Die andere Lebensgrundlage des mittelalterlichen Dorfes bildete das Vieh, das Milch und Fleisch, Wolle und Häute für die Kleidung und Schuhe lieferte. Seine Unterhaltung erfolgte nicht wie heutzutage durch Fütterung im Stall, sondern, so lange als es die Witterung zuließ, durch den Weidegang. Rinder, Schafe und Schweine wurden aber nicht vor jedem einzelnen Bauern auf seinem eigenen Grund und Boden geweidet. Das hätte eine Gefährdung der Saatfelder bedeutet und zur Unordnung in der Flur geführt. Nein, man vereinigte das Vieh des Dorfes unter einem gemeinsamen Hirten und Schäfer und ließ es sich draußen in Wald und Flur sein Futter selbst suchen. So standen in der Gemarkung zwei lebensnotwendige Dinge nebeneinander: die an einen festen Standort gebundenen Getreidefelder und die beweglichen Herden. Die Beweglichkeit der Herden war eine Notwendigkeit, denn wenn Weideplätze abgegrast waren, mußten neue aufgesucht werden. Aber gerade von diesem Hin- und Herziehen der Herden gingen Zwänge aus, die setzten Endes zur Dreifelderwirtschaft und zum Flurzwang führen mußten. Hätte jeder Bauer sein Sommer- und Wintergetreide in voller Freiheit wie heutzutage angebaut, so wären damit unendliche Konflikte heraufbeschworen worden, denn die Herden mußten, da die Weidegründe in Wald und Wiesen nicht ausreichten, auch noch am unbebauten Ackerland, an der Brache, beteiligt werden. So ging man schon früh, nicht etwa aufgrund sozialer und rationaler Planung, sondern nach vielfacher Erfahrung dazu über, Sommer- und Wintergetreide gemeinsam in einer besonderen Abteilung der Ackerflur anzubauen.
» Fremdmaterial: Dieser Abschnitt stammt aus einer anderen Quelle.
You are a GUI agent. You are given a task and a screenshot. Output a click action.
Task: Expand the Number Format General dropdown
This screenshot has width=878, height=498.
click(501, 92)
Im Hahnenkamm hat sich dafür die Bezeichnung Sommerfeld und Winterfeld eingebürgert. Die einzelnen Felder wurden in eine der Zahl der Bauern entsprechende Menge schmaler, aber langer Streifen eingeteilt und jedem sein Grundstück zugewiesen, das oft nicht einmal durch einen Feldrain getrennt, sondern nur versteint war. Das nahe Zusammenrücken der einzelnen Äcker im Winter- und Sommerfeld bedeutete notwendigerweise für die Besitzer eine Einigung in ihrer freien Arbeitsweise. Jeder konnte nicht mehr ernten, wann er wollte, sondern mußte auf seine Nachbarn Rücksicht nehmen. Saat und Ernte sollten möglichst gleichzeitig beginnen. Ein Zwang zur Einordnung in eine gemeinschaftliche Arbeitsform wurde dadurch ausgeführt. Andererseits erleichterte diese Anbauweise in der Dreifelderwirtschaft in Sommerfeld, Winterfeld und Brache den Schutz der Saaten vor den streifenden Herden. Nun brauchte nicht mehr jeder einzelne Bauer sein Feld einzäunen: es genügte ein gemeinsamer Zaun an den Triebwegen und gegen das Brachfeld. Die Brache - so genannt, weil ab dem Johannistag (24. Juni) dieses Feld mit dem Pflug umgebrochen und zur Wintersaat umgebrochen werden konnte - umfaßte etwa ein Drittel der angebauten Ackerfläche. Diese Dreiteilung des Ackerlandes in Sommerfeld, Winterfeld und Brache entstand nicht etwa aus einer vernunftmäßigen Planung unter Berücksichtigung des Gleichheitsgedankens, sondern aus einer langjährigen praktischen Erfahrung. Da dem Boden durch die alljährlich Ernte eine Menge von Nährstoffen entzogen wurde, infolge mangelhafter Düngung aber nicht wieder zugeführt werden konnte, mußte er ein Jahr lang "ausruhen" und in der Brache liegen bleiben. Auch wenn jemand versuchte, Feldfrüchte auf dem Brachland anzubauen - er geriet damit in Konflikt mit der Gemeinde - und die Hirten durften sie ohne Erlaubnis abweiden. Aus der Dreifelderwirtschaft und der Rücksichtnahme auf die beweglichen Herden entstand eine Fülle von Zwängen, die eine freie persönliche Wirtschaftsweise der Bauern verhinderte. Sollten hier nicht ständig Konflikte und Verdrießlichkeiten entstehen, so war eine Flurordnung notwendig, in die sich der einzelne fügen mußte. Die Gemeinde bestellte zur Überwachung dieser Ordnung einen Feldpolizisten, den Flurer. Er mußte diese Ordnung überwachen und denjenigen, der gegen sie verstieß, der einen Frevel begann, vor das Ruggericht bringen.